Один — страница 542 из 1277

Вот у меня была когда-то довольно интересная дискуссия с Ильёй Кормильцевым, Царствие ему небесное, и Кормильцев сказал: «Новая серьёзность придёт через архаику». Я подумал: да, может быть, это хорошо. А потом я понял, что это всё-таки шаг назад, это всё-таки отступление. Она пришла через архаику, да, и архаика-то, в общем, вернулась, но ничего хорошего уже из того не получилось. И Кормильцев сам пал жертвой этого — он умер оттого, что не мог больше жить в России, уехал и там умер, на чужбине. Бывают такие люди, для которых эта «пуповина» не рвётся. Мне кажется, что даже если бы не случилось рокового падения, после которого у него развился рак позвоночника, Кормильцев бы не смог там жить.

===

• _ЗАДАНИЕ 1_
Перепишите дословно записи начиная со строки, в которой есть «Click the globe icon beside Select Language», и до конца записей включительно.

===

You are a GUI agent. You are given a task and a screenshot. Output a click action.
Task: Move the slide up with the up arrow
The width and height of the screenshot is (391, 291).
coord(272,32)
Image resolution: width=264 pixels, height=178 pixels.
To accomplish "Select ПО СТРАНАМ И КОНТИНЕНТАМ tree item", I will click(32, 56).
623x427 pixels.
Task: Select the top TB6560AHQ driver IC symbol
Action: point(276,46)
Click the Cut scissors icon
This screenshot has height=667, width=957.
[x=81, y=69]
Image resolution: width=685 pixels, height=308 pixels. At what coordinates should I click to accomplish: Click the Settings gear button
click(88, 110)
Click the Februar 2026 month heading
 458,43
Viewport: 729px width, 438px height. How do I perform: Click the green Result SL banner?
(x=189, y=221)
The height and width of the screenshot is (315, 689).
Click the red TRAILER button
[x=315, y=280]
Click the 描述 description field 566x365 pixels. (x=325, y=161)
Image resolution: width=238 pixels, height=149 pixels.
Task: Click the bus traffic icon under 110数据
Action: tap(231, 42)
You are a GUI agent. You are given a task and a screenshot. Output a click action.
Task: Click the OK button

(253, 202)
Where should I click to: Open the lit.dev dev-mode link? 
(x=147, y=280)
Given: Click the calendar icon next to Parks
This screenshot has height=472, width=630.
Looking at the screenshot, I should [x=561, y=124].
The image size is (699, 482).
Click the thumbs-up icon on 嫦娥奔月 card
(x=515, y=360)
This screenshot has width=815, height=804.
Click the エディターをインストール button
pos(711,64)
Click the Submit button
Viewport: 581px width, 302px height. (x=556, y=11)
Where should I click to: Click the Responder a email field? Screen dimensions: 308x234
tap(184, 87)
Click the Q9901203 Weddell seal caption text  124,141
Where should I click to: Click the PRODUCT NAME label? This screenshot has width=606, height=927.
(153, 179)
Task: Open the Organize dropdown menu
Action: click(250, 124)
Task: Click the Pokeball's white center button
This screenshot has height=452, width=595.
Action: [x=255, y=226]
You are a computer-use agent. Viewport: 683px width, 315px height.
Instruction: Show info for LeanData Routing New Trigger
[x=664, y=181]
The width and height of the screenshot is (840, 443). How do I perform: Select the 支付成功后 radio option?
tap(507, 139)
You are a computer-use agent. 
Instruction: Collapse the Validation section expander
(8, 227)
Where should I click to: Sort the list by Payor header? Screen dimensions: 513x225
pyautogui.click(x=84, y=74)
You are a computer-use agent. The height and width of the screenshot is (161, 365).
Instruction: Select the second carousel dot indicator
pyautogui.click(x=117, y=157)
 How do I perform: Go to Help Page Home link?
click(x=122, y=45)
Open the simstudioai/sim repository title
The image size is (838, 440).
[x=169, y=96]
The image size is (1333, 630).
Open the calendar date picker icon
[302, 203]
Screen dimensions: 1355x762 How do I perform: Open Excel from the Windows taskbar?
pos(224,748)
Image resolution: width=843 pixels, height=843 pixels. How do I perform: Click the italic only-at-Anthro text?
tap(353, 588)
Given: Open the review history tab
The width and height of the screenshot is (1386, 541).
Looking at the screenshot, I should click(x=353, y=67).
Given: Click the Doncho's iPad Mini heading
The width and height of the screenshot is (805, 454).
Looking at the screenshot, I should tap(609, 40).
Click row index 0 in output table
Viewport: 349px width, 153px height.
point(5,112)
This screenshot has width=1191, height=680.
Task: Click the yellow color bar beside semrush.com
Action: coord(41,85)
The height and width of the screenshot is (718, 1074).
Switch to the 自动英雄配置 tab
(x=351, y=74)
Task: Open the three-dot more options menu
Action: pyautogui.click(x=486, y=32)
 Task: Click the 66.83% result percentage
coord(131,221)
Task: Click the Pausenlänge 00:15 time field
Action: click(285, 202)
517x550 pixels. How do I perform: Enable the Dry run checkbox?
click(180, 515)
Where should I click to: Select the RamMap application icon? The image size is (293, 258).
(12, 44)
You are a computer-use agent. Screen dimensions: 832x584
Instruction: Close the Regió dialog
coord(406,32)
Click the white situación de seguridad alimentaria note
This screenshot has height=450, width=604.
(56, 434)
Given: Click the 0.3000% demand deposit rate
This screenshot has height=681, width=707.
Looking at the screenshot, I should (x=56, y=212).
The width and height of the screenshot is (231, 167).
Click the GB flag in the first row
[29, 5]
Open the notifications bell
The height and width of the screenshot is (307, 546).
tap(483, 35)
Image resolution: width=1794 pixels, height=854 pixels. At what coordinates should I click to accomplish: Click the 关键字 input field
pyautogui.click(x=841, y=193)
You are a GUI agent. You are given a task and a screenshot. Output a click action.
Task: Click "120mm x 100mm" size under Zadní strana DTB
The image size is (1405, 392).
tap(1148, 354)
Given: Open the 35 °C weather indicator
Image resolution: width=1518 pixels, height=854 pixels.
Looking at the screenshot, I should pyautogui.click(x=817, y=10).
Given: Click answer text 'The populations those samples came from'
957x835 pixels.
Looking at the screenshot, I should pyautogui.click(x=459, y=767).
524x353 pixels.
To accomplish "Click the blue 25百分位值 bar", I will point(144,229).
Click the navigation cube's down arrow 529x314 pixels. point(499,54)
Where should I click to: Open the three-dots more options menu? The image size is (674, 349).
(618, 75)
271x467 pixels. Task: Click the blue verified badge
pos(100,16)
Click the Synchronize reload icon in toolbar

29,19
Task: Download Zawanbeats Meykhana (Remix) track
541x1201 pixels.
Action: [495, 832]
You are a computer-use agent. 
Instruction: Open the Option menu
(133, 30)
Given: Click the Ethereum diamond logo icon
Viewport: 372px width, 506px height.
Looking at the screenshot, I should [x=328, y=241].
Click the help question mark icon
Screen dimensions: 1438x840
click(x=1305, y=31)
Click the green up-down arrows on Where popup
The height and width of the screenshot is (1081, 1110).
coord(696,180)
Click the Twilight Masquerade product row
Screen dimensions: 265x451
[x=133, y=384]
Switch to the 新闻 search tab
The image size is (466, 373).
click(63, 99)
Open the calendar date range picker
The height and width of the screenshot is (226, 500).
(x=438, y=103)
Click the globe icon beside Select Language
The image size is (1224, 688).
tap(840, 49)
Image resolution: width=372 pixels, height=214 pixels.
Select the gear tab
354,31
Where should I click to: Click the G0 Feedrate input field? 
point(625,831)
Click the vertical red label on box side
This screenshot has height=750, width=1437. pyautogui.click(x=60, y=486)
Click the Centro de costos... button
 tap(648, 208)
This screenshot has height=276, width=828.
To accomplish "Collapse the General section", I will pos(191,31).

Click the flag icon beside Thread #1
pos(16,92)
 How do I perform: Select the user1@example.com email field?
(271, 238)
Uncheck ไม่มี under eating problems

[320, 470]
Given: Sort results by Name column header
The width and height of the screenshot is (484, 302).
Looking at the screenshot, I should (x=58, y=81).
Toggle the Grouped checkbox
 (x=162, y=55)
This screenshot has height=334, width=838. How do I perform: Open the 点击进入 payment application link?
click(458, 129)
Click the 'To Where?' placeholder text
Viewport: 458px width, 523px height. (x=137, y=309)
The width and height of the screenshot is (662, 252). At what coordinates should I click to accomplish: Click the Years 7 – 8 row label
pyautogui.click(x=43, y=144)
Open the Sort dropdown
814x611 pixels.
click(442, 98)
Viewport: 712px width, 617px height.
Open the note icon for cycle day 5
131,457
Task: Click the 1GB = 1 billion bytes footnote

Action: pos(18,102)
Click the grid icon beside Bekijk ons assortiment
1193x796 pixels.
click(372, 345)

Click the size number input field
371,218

===

• _ЗАДАНИЕ 2_
Продолжите текст о разговоре с Ильёй Кормильцевым после его последнего предложения.

• _ИТОГОВЫЙ РЕЗУЛЬТАТ 1_
Click the globe icon beside Select Language
The image size is (1224, 688).
tap(840, 49)
Image resolution: width=372 pixels, height=214 pixels.
Select the gear tab
354,31
Where should I click to: Click the G0 Feedrate input field? 
point(625,831)
Click the vertical red label on box side
This screenshot has height=750, width=1437. pyautogui.click(x=60, y=486)
Click the Centro de costos... button
 tap(648, 208)
This screenshot has height=276, width=828.
To accomplish "Collapse the General section", I will pos(191,31).

Click the flag icon beside Thread #1
pos(16,92)
 How do I perform: Select the user1@example.com email field?
(271, 238)
Uncheck ไม่มี under eating problems

[320, 470]
Given: Sort results by Name column header
The width and height of the screenshot is (484, 302).
Looking at the screenshot, I should (x=58, y=81).
Toggle the Grouped checkbox
 (x=162, y=55)
This screenshot has height=334, width=838. How do I perform: Open the 点击进入 payment application link?
click(458, 129)
Click the 'To Where?' placeholder text
Viewport: 458px width, 523px height. (x=137, y=309)
The width and height of the screenshot is (662, 252). At what coordinates should I click to accomplish: Click the Years 7 – 8 row label
pyautogui.click(x=43, y=144)
Open the Sort dropdown
814x611 pixels.
click(442, 98)
Viewport: 712px width, 617px height.
Open the note icon for cycle day 5
131,457
Task: Click the 1GB = 1 billion bytes footnote

Action: pos(18,102)
Click the grid icon beside Bekijk ons assortiment
1193x796 pixels.
click(372, 345)

Click the size number input field
371,218

• _ИТОГОВЫЙ РЕЗУЛЬТАТ 2_
Мне кажется, что Искандер осознал, что эта новая серьёзность, это возвращение архаики — это не сулит добра. Потому что дядя Сандро — это фигура в высшей степени амбивалентная. Да, это и здравый смысл народа, и хитрость народа, и юмор народа, но вместе с тем это и праздность, и определённый конформизм, и жуликоватость. Искандер ведь не думал (он сам признаётся в предисловии) писать эпос, а он думал написать плутовской роман. У него плутовской роман не получился, потому что дядя Сандро не плут, вот в чём дело. Да, дядя Сандро — это отражение народной души, вот она сегодня такая. Но нельзя сказать, что за этой народной душой есть какое-то будущее. Дело в том, что эндурцы и кенгурцы, которые в детстве ещё были придуманы и которые там появляются, — они ведь тоже представители родоплеменной морали, они тоже архаичные народы. Просто эндурцы — люди глубоко фальшивые, лицемерные, карьерные, но это же тоже народ, понимаете. Поэтому у Искандера вы нигде не найдёте благоговения перед народом, благоговения перед народным здравым смыслом. Скорее наоборот — Искандер любит одиночек.

Для меня лучший рассказ Искандера, любимый — это рассказ «Сердце» из «Стоянки человека». Там, если вы помните, история о том… Она очень хорошо рассказана. Искандер — вообще блестящий рассказчик. И вот совет всем прозаикам начинающим: начните с поэзии. Потому что Искандер начал с баллады, очень такой киплингианской, но при этом он научился сжато, ёмко, без плетения словес рассказывать сюжет. Посмотрите, как рассказан «Морской скорпион», какая замечательная драма ревности. Посмотрите, как великолепно рассказано большинство рассказов о Чике. Он именно прекрасный новеллист, удивительный и нарративно-техничный повествователь.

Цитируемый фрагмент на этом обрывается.